As the software gained users, Mullenweg began attracting the attention of Web technology companies. On a trip to San Francisco to see a friend, he visited not the Golden Gate Bridge or Alcatraz, but technology companies like Google and Yahoo!.

When he returned to Houston with the intention of going back to school, one of those companies – CNET – offered him a “dream job – the kind I would have hoped to get if I had finished school.”

Mullenweg left UH after his sophomore year and moved to San Francisco.

“It still wasn’t an easy decision though, because my parents had always emphasized education so much, and also because my dad had worked so hard to go to school,” he said. “It felt careless in a way to be throwing that away to focus on the Web and WordPress, which no one really knew was going to go anywhere.”

In 2005, Mullenweg left CNET and founded Automattic, a Web development and services company, which continues to run WordPress, along with several other Web services such as Akismet, Polldaddy, IntenseDebate, Gravatar and VideoPress.

While he continues to get excited about the latest technological breakthroughs, and even on occasion still dives into the software code, Mullenweg said his passion is fueled by the connections that blogs are able to build between people around the world.

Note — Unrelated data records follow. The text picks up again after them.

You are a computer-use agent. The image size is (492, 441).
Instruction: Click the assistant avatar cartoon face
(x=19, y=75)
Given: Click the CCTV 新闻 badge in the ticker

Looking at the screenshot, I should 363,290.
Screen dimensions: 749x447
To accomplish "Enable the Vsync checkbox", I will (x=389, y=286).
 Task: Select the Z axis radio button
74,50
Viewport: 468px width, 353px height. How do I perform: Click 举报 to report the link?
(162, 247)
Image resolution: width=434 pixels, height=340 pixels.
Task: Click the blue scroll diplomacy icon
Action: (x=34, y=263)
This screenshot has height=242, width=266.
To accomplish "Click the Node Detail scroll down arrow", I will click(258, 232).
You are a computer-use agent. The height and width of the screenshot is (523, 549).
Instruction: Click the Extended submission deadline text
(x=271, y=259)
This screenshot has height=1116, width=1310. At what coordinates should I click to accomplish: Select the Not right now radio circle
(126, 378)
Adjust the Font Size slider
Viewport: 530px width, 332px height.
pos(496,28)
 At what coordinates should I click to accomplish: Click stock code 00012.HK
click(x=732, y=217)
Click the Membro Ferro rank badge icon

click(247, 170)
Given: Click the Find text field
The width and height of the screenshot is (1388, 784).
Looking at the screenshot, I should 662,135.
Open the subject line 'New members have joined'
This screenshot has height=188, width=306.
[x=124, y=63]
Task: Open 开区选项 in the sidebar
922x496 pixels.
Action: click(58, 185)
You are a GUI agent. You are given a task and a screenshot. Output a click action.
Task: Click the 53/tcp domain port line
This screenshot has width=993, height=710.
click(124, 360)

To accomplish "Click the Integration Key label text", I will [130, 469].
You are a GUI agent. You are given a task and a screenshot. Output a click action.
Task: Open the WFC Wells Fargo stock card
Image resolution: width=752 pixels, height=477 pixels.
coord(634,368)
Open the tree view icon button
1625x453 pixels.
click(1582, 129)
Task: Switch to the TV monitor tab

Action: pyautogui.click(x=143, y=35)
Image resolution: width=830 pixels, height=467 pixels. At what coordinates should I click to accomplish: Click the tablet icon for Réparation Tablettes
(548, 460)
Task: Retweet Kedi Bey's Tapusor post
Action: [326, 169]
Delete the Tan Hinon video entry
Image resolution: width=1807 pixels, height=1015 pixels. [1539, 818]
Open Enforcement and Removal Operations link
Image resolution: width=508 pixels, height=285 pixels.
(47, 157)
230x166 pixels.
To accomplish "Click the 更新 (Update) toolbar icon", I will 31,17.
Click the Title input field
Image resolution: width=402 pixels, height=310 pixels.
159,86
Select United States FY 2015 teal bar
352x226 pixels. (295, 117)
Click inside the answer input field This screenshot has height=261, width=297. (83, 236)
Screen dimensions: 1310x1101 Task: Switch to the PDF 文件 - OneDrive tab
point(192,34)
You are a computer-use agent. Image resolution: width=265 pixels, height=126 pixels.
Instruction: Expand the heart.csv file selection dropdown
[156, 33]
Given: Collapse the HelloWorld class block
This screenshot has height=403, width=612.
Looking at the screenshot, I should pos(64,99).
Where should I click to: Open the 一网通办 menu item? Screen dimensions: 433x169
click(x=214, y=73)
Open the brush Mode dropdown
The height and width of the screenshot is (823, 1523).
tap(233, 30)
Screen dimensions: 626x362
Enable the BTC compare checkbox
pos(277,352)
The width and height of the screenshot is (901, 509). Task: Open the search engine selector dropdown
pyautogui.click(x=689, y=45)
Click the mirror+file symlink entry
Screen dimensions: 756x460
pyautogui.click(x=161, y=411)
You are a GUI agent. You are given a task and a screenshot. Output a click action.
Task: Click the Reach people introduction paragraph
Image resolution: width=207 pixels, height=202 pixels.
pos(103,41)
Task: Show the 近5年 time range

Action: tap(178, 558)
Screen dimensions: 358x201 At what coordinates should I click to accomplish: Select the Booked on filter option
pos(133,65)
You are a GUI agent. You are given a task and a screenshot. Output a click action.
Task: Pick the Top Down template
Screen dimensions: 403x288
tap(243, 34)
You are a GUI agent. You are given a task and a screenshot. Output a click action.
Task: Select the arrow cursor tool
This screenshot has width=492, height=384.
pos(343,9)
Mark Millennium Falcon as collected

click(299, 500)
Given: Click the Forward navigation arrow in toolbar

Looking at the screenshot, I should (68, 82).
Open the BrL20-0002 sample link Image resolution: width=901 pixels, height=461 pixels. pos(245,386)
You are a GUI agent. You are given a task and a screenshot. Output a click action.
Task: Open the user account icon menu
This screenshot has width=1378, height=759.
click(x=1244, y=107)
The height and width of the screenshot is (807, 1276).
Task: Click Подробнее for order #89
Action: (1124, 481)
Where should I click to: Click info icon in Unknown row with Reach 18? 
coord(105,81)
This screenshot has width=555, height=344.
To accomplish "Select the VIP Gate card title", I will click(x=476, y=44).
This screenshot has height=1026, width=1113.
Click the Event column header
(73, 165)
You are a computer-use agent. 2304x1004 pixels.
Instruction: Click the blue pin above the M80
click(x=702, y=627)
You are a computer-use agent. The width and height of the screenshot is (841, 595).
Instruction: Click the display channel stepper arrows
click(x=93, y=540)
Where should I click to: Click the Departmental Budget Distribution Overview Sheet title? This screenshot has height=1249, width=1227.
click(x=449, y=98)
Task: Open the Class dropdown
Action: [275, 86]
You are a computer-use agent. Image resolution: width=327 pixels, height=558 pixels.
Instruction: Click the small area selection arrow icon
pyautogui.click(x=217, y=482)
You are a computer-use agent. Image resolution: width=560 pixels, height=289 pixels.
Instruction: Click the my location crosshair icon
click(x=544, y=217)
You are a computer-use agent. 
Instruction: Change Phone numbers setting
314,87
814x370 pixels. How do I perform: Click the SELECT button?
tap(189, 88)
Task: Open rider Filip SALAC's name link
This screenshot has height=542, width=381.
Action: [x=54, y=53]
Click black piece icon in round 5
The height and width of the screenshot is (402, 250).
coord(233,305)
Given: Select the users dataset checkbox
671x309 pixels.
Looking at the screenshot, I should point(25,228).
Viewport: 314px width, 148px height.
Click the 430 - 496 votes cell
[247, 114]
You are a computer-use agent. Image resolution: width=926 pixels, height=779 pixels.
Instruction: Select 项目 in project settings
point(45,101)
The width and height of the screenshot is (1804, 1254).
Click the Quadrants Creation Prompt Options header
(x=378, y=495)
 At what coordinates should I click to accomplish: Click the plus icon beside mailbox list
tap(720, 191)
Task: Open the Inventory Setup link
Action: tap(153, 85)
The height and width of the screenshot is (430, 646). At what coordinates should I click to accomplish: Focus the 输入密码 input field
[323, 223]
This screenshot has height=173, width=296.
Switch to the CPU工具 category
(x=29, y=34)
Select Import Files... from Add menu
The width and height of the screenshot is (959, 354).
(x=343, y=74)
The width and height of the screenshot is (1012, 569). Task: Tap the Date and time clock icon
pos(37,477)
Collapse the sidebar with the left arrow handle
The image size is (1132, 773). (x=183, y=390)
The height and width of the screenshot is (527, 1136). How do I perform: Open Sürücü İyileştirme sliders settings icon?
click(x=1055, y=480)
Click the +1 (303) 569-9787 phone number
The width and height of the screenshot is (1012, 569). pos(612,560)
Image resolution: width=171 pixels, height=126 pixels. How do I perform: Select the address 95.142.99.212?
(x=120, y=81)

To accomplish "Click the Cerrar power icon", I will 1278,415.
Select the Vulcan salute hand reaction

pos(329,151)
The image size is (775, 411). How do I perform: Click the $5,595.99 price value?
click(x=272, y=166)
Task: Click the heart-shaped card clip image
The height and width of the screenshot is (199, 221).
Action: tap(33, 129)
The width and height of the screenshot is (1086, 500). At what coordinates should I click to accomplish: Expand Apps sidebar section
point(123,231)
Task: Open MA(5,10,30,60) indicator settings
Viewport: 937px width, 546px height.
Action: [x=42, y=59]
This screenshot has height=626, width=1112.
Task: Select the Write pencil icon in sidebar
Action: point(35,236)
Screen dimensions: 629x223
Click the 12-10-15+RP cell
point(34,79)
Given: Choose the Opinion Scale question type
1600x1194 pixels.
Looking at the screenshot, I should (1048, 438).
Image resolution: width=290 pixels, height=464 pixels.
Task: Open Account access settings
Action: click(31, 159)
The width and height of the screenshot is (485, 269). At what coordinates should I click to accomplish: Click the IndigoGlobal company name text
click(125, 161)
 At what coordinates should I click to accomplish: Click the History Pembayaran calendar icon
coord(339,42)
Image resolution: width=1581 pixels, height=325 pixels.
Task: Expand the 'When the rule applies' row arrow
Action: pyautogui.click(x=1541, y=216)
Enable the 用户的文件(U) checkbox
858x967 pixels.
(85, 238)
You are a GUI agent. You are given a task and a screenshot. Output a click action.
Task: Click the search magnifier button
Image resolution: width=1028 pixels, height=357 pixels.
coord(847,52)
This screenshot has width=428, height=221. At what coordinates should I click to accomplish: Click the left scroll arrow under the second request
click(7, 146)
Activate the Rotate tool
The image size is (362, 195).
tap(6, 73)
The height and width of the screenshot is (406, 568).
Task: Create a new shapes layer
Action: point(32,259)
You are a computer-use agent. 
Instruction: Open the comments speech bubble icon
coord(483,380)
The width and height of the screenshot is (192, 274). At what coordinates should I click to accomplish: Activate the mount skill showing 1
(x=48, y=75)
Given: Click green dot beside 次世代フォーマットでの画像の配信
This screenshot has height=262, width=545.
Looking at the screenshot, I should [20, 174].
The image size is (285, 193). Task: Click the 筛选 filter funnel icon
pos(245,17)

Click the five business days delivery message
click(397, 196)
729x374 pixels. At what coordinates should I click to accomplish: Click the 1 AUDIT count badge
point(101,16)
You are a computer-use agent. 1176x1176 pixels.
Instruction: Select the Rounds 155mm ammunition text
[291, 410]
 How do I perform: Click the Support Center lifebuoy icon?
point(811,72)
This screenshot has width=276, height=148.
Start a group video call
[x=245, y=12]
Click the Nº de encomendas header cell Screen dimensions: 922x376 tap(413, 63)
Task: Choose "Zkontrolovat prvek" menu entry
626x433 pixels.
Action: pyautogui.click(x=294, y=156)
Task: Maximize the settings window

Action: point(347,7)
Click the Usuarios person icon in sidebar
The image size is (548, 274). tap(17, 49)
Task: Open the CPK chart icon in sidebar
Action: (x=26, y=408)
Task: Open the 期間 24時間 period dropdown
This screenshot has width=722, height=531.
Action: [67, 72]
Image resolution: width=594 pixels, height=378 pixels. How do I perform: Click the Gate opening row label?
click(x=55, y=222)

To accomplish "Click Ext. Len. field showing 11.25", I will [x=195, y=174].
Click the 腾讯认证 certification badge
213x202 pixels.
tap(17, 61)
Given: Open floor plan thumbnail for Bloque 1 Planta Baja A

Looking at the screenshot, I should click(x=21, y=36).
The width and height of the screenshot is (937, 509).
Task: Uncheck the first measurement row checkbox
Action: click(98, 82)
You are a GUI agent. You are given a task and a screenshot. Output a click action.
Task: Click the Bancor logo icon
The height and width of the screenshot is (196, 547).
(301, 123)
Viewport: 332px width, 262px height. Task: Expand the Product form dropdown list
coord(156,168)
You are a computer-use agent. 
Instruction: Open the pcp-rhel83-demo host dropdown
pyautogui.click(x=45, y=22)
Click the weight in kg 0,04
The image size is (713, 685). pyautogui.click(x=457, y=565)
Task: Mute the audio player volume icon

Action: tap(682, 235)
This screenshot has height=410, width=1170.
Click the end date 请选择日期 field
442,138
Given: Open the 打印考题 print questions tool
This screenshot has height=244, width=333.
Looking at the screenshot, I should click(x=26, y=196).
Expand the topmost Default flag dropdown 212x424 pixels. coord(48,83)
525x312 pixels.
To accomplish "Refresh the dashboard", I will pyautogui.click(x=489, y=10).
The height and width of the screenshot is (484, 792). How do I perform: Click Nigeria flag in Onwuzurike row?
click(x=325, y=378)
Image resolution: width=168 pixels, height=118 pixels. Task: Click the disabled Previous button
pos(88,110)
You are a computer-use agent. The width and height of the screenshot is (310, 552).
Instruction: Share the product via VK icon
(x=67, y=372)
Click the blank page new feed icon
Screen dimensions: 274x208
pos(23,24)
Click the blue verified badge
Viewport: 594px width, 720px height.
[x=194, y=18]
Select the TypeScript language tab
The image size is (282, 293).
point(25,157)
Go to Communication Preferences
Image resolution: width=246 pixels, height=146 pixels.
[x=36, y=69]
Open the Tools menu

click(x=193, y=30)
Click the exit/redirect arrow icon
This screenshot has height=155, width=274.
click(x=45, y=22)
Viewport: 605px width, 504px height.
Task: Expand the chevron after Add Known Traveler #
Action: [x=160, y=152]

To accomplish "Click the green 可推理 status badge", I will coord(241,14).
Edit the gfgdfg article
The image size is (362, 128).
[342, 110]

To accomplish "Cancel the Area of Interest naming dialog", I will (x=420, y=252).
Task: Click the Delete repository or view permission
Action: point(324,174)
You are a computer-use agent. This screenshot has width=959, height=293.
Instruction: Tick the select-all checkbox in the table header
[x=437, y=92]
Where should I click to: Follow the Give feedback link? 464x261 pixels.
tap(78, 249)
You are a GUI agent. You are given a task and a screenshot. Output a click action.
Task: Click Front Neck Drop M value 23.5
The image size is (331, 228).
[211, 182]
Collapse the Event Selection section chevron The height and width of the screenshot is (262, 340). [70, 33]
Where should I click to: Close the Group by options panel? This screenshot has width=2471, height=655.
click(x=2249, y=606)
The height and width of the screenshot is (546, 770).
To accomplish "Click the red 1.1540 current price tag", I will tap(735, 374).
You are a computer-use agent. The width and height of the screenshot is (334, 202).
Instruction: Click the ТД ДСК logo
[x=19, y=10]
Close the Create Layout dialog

“The fact that we are enabling people to publish who have never had a voice before, and even in places where their voice might actually be suppressed by the government, or ruling forces, is very humbling,” he said. “WordPress is just a tool. [Users] are using the tool to actually make a difference in the world. The more people we can touch in that way, the more fulfilled I can be.”

Though he has found immense satisfaction in his job, Mullenweg said he has found himself recently feeling wistful about school – particularly when he visits college campuses across the country.

“I think I didn’t take advantage of the opportunities that dedicated scholastic endeavors provide for you – like you get to read the classics and really dive deep into them and discuss them with your classmates and professors who studied it for 20 or 30 years,” he said. “I think I treated my schoolwork more like something to get out of the way, so I could work on this Internet stuff. Now, I kind of miss the ability to just sit down with a book for a few weeks and really contemplate it.”

Despite his decision to leave school, Mullenweg said he generally recommends that students finish school, and take advantage of opportunities offered on college campuses.

When he thinks back on his time at UH, Mullenweg said he appreciates the university’s accessibility.

“It was a fantastic educational institution right in my hometown and provided me with an opportunity with scholarships and everything to be able to financially go to school and not have to work a day job like my dad did,” he said. “That was really special.”

Once he got there, Mullenweg said he was inspired by a few professors who “blew me away with their thoughtfulness” and inspired him with their fervor for knowledge.

“That sort of devotion and depth of research was kind of cool, because I think when you see someone who is really, really passionate about something, no matter what the topic, it is infectious,” he said. “Their passion for history and political science and philosophy and philosophy of language and all of those courses I took that I really enjoyed inspired my passion for the Web and publishing.”